**EXTRACT**
______
From other side, the I2C device is unconditionally turned on before
entering resume_noirq() callback by omap_device framework, so it can be
accessible during earlier stages of resuming.

More over, the additional check added to ensure that there are no
activities on I2C bus, because some drivers may still have active kernel
thread/works which may be executed on another CPU and try to access I2C
-- this is the BUG and this may cause system crash.
To prevent such situations additional flag "suspended" is added in
struct omap_i2c_dev which is used to forbid access to I2C bus after
.suspend_noirq() callback execution.
______
**RECORDED DATA**
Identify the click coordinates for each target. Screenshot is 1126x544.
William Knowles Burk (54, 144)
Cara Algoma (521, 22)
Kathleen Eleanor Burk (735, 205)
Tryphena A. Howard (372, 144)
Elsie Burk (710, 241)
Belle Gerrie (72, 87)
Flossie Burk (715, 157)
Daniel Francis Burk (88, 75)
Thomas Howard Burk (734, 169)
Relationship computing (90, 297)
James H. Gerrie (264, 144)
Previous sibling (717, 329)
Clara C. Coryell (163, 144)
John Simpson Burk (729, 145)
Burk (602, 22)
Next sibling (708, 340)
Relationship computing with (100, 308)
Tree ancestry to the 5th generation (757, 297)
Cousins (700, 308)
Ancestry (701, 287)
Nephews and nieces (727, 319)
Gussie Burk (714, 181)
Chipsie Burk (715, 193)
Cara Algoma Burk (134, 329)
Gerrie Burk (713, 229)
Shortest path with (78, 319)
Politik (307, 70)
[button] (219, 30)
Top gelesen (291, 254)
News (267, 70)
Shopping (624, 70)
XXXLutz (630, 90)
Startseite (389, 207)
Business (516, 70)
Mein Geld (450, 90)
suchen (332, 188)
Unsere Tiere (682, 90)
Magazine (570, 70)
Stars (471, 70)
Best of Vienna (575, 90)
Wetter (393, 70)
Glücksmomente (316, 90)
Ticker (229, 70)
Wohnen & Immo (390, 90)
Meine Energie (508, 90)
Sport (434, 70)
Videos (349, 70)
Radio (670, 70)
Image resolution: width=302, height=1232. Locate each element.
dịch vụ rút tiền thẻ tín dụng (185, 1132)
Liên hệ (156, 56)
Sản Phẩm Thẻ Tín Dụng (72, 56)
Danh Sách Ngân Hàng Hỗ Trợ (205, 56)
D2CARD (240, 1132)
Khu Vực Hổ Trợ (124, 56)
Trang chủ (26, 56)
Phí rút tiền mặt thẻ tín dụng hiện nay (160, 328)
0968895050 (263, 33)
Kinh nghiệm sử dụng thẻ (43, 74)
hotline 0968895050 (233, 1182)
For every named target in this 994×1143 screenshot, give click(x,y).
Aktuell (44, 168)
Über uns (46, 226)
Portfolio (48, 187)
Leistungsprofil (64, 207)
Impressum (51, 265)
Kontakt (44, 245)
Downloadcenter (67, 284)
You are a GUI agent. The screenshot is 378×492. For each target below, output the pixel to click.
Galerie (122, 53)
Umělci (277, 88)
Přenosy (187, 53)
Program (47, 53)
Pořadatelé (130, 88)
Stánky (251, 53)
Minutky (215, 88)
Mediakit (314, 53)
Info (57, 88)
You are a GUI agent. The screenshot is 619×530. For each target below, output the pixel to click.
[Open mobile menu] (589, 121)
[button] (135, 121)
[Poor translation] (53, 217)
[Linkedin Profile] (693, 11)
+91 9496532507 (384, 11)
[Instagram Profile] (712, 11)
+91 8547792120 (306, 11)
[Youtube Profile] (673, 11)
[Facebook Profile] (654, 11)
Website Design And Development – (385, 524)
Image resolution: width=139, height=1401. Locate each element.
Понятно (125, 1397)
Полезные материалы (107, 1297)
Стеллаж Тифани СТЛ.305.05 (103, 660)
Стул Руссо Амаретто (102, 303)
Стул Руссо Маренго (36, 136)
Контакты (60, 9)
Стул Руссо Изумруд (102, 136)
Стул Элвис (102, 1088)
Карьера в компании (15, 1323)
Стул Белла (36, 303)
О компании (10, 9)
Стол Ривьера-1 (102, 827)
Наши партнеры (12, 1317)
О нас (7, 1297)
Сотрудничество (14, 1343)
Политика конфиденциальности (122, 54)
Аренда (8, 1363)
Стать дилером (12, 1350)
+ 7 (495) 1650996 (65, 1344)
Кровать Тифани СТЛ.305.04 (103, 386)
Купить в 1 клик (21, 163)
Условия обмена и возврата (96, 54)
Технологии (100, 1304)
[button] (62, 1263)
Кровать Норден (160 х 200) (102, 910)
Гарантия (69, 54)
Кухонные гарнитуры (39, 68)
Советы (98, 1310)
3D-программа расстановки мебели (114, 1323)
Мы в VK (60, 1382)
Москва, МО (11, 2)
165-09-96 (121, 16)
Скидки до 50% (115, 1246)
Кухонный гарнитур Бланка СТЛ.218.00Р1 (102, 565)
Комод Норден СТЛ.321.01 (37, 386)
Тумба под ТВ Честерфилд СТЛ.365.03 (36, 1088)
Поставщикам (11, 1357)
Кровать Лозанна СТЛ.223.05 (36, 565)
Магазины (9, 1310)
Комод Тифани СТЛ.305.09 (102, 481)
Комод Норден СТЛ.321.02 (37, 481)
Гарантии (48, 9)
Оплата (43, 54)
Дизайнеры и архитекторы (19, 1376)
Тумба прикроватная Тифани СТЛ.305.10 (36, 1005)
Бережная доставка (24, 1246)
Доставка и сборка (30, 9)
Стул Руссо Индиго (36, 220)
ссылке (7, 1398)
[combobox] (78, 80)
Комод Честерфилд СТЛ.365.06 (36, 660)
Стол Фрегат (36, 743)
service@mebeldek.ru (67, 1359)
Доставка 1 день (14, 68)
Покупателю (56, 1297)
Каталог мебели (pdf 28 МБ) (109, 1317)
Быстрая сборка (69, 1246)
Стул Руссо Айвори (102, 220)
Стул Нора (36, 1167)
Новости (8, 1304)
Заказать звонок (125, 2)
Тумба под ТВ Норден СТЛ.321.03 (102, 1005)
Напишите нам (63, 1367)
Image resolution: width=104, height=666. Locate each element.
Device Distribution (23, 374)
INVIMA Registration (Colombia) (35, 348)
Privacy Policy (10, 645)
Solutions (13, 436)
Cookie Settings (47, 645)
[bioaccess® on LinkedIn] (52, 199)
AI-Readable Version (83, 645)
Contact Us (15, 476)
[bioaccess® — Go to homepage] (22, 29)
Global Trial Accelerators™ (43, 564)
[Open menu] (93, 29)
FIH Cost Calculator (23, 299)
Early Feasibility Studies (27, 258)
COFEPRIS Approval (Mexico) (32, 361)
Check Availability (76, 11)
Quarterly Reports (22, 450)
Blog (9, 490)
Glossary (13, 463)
______
**GIVEN EXERCISE**
Reproduce the part of the I2C suspend text between "More over, the" and "cause system crash.", inclusive, word for word.

**SOLUTION TO THIS PROBLEM**
More over, the additional check added to ensure that there are no
activities on I2C bus, because some drivers may still have active kernel
thread/works which may be executed on another CPU and try to access I2C
-- this is the BUG and this may cause system crash.